CONSEGNE =>
1. Nella recensione di Alfa, chi percuote il tamburo che accompagna la trama vocale?
2. Trascrivi parola per parola il passo della recensione di Alfa che si apre con le parole contenenti "Il movimento va" e si chiude con "delle interpreti femminili.".
3. Prosegui la recensione di Alfa a partire dall'ultima frase riportata.
======== FONTE ========
Il movimento va da quello scattoso e robotico, a quello (apparentemente) incontrollato e comicamente forsennato, passando per gestualità che ricordano il codice Morse e scontri uomo-donna a metà tra lotta marziale e sesso tantrico. Il non-movimento fissa ripetutamente gli interpreti nei fermi immagine tipici del teatro di Castello. Unico frangente tradizionalmente coreografico, su “brano” scritto in Armenia dalla nostra rockstar (riferimento parodico a Simón nel deserto di Buñuel) si trasforma, anche a livello vocale, in simulazione di rapporto sessuale tra scimmie, lasciando lui e le due ballerine stremati e ansimanti. Il sesso c’è, ovviamente, animalesco, come qui, ma soprattutto declinato in sensualità, affidata a gesti, movimenti, atteggiamenti che sono esclusivamente delle interpreti femminili.
Insomma, come da citazione di Laban cara a Castello, «è danza tutto ciò che attiene alle potenzialità espressive del corpo umano», dunque, a rigor di logica, anche la voce. Ingrediente fondamentale in Castello, già condotta alle massime potenzialità in Carne trita, l’espressione vocale raggiunge in Alfa, livelli straordinari. La declamazione della parola, presente e pregnante nello spettacolo, proprio come il movimento, spazia tra i toni più disparati: il metallico da voce computerizzata, l’acuto, il basso e sensuale. Poi i versi, onomatopeici, animaleschi, catarrali, espressione delle parti meno “nobili” del corpo. Ma ciò che è davvero sorprendente è il tessuto vocale e musicale affidato alle tre interpreti/coriste. Che siano cicaleggi, vocalizzi, gridi, parole, le loro voci toccano una gamma vastissima di tonalità, timbri e colori restando però, negli ensamble, perfettamente armonizzate. Trama vocale che è vera e propria musica dal vivo, accompagnata, a più riprese, da un tamburo percosso dallo stesso Castello.
======== DATI RACCOLTI ========
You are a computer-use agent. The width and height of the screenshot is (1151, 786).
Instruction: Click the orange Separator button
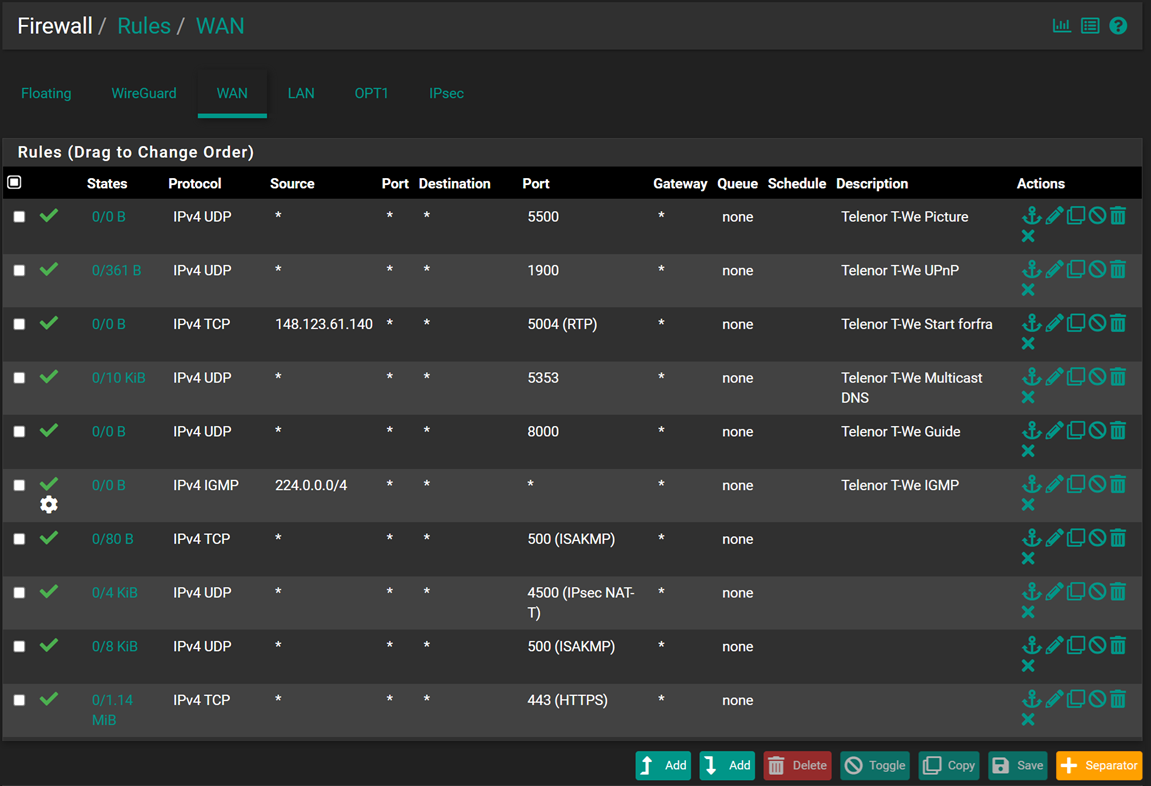1099,765
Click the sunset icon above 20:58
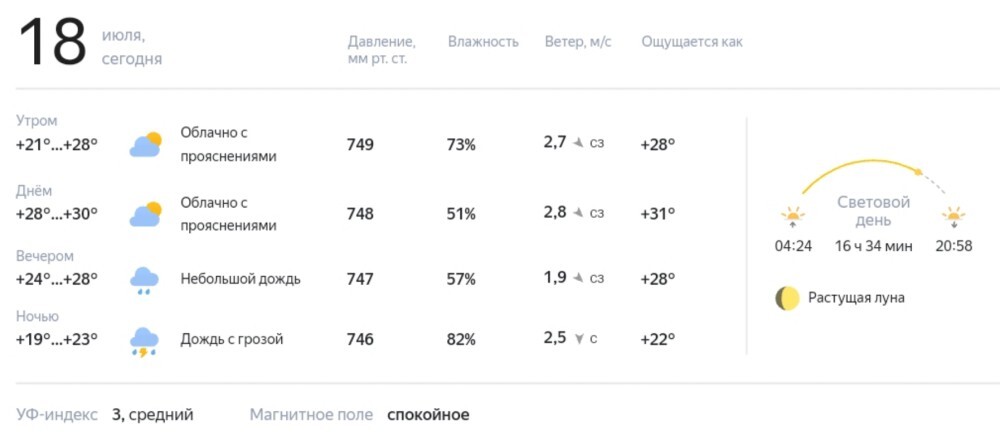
========
RISPOSTE =>
1. Lo stesso Castello.

2.
Il movimento va da quello scattoso e robotico, a quello (apparentemente) incontrollato e comicamente forsennato, passando per gestualità che ricordano il codice Morse e scontri uomo-donna a metà tra lotta marziale e sesso tantrico. Il non-movimento fissa ripetutamente gli interpreti nei fermi immagine tipici del teatro di Castello. Unico frangente tradizionalmente coreografico, su “brano” scritto in Armenia dalla nostra rockstar (riferimento parodico a Simón nel deserto di Buñuel) si trasforma, anche a livello vocale, in simulazione di rapporto sessuale tra scimmie, lasciando lui e le due ballerine stremati e ansimanti. Il sesso c’è, ovviamente, animalesco, come qui, ma soprattutto declinato in sensualità, affidata a gesti, movimenti, atteggiamenti che sono esclusivamente delle interpreti femminili.

3.
A tale e tanta varietà risponde un assetto di luci, capace di variegare la scenografia illuminandone, di volta in volta, punti diversi, con intensità e colore continuamente mutevoli.
Ma il flusso ininterrotto di sollecitazioni, spunti lasciati sospesi e poi ripresi, provocazioni, trova una propria organicità nel filo drammaturgico del lavoro, nel suo tema portante: la rappresentazione, con relativa, sottintesa e ironica denuncia, di uno standard, quello del “maschio”, cui la società impone caratteristiche stereotipate, quasi imperativi morali; di questo l’elenco numerato delle interminabili qualità richieste a un uomo e ripreso a intermittenza durante tutto lo spettacolo – esilarante Mariano Nieddu – è rappresentazione più che esplicita.
La collocazione artistica di Castello, dunque, il suo essere insieme politico, perché costantemente attento alla polis, e disimpegnato, perché riluttante ad accettarne gli schemi, trova in Alfa un’ulteriore conferma. E la trova tanto nella parte maschile quanto in quella femminile del lavoro. Gli appunti raccolti coinvolgono anche e, forse, soprattutto le donne alle quali, tutto sommato, pare essere affidata la vera struttura portante del lavoro, a livello sia formale che concettuale.
E proprio su una figura femminile termina lo spettacolo: una donna – una splendidamente drammatica Alessandra Moretti – illuminata dalla luce agghiacciante dell’unico riflettore fino ad ora rimasto spento, i cui movimenti sconvolti, disarticolati, sono scanditi dalle già note percussioni questa volta amplificate e terribilmente rimbombanti. La rappresentazione esplicita e crudele della violenza sulle donne, tristo aspetto di una certa parte del genere maschio alfa.
Un lavoro denso, complesso che, nonostante alcuni momenti di oscurità e debolezza drammaturgica, resta comunque eloquente, efficacemente ironico ma anche drammaticamente realistico.
Alfa – appunti sulla questione maschile
di Roberto Castello
in collaborazione con Alessandra Moretti, Mariano Nieddu, Ilenia Romano, Francesca Zaccaria
e con la riflessiva collaborazione di Andrea Cosentino, Carlotta Cossutta, Giacomo Verde, Stefano Questorio
interpreti Roberto Castello, Alessandra Moretti, Mariano Nieddu, Ilenia Romano, Francesca Zaccaria
testi, coreografie e musiche Roberto Castello
scene Daniele Spisa
Teatro India
11-12 luglio 2017 (debutto romano)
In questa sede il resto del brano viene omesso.